### Exercise inputs
--- START ---

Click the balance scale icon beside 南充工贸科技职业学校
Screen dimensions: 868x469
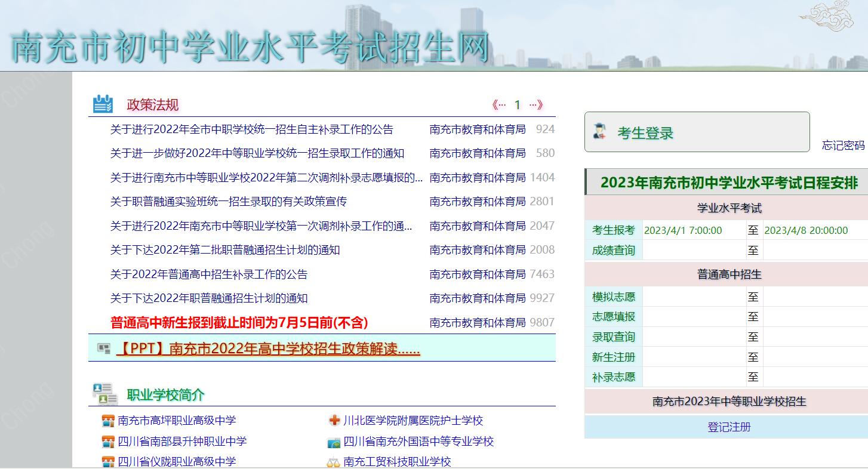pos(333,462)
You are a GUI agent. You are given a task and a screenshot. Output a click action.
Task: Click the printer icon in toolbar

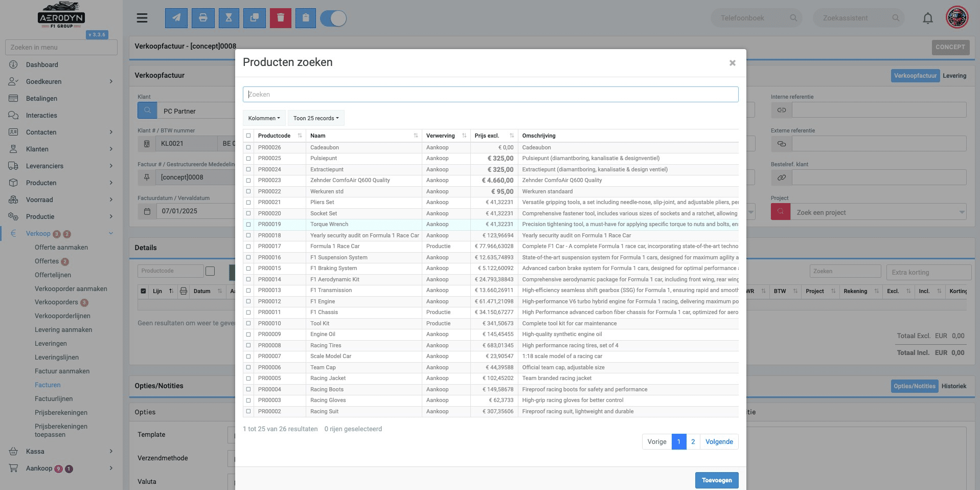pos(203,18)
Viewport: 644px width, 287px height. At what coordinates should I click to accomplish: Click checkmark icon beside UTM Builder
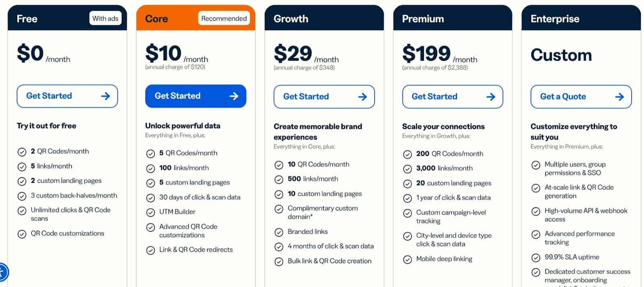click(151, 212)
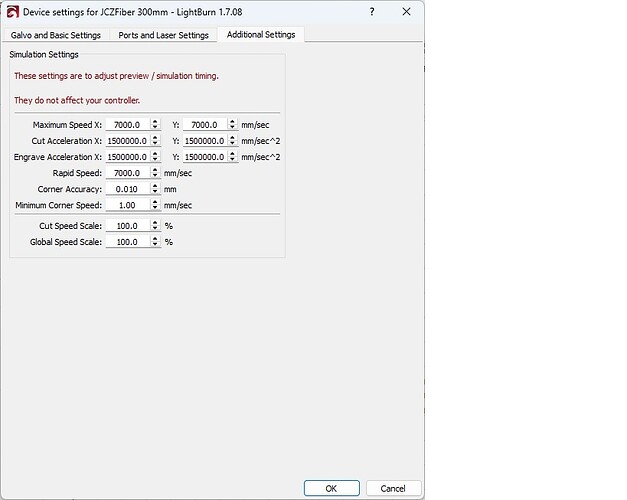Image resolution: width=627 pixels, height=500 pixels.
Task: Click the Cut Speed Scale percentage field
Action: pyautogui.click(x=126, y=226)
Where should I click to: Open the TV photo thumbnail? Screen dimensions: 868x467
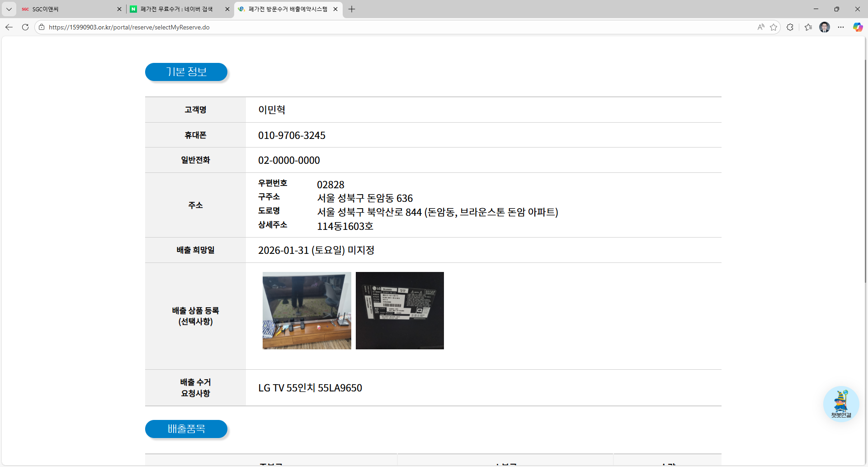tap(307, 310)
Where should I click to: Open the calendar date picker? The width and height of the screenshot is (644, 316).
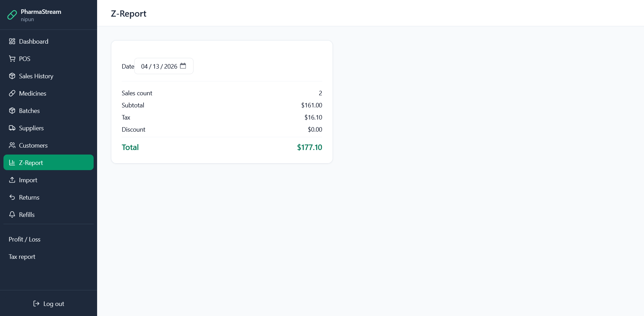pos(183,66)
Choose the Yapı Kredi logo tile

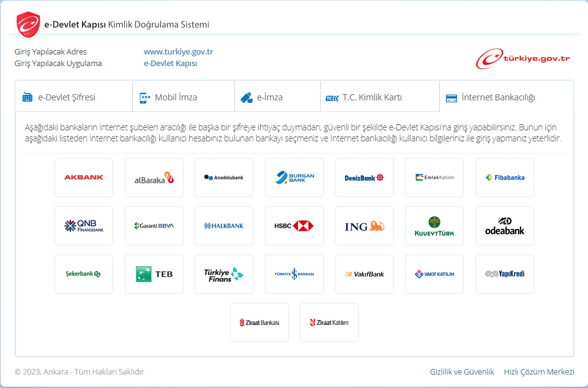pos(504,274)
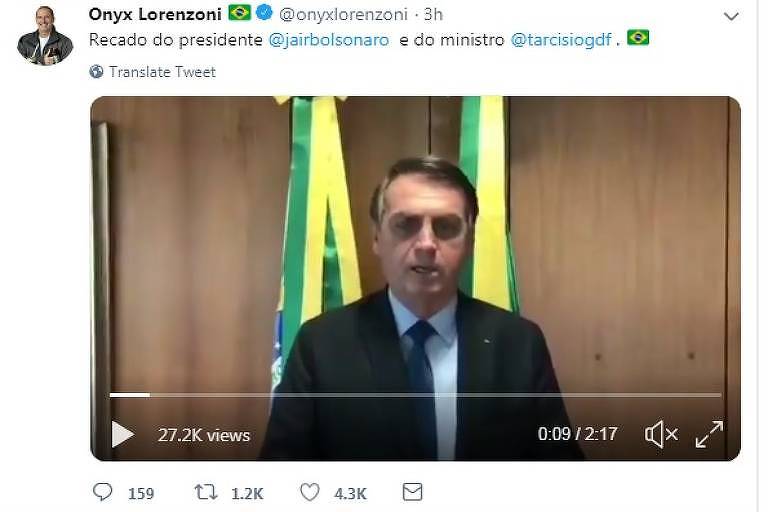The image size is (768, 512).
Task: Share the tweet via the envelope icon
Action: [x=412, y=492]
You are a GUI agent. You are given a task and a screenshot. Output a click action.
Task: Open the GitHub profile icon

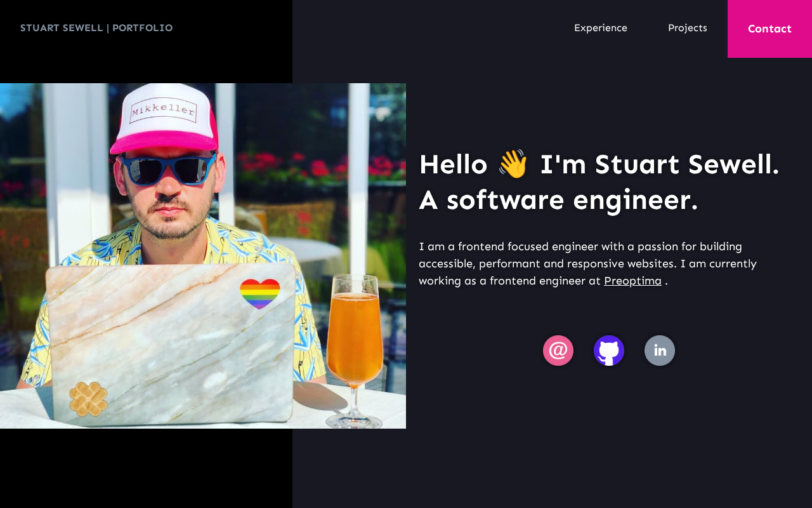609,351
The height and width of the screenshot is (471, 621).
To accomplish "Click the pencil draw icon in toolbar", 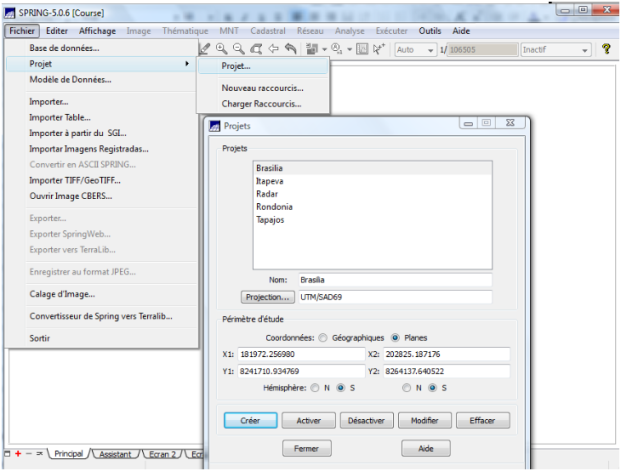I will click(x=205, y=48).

--- END ---

### Required action
Find the line with "Screen dimensions: 868x469" in the data above, and from there retype each line exactly through the line with "The height and", skipping the pictures along the way.

### Result of this exercise
Screen dimensions: 868x469
pos(333,462)
You are a GUI agent. You are given a task and a screenshot. Output a click action.
Task: Click the printer icon in toolbar

pos(203,18)
Viewport: 644px width, 287px height. At what coordinates should I click to accomplish: Click checkmark icon beside UTM Builder
click(151, 212)
Image resolution: width=627 pixels, height=500 pixels.
Task: Click the Cut Speed Scale percentage field
Action: pyautogui.click(x=126, y=226)
Where should I click to: Open the TV photo thumbnail? Screen dimensions: 868x467
tap(307, 310)
Where should I click to: Open the calendar date picker? The width and height of the screenshot is (644, 316).
pos(183,66)
Choose the Yapı Kredi logo tile

pos(504,274)
The image size is (768, 512).
Task: Share the tweet via the envelope icon
Action: [x=412, y=492]
You are a GUI agent. You are given a task and a screenshot. Output a click action.
Task: Open the GitHub profile icon

609,351
The height and width of the screenshot is (471, 621).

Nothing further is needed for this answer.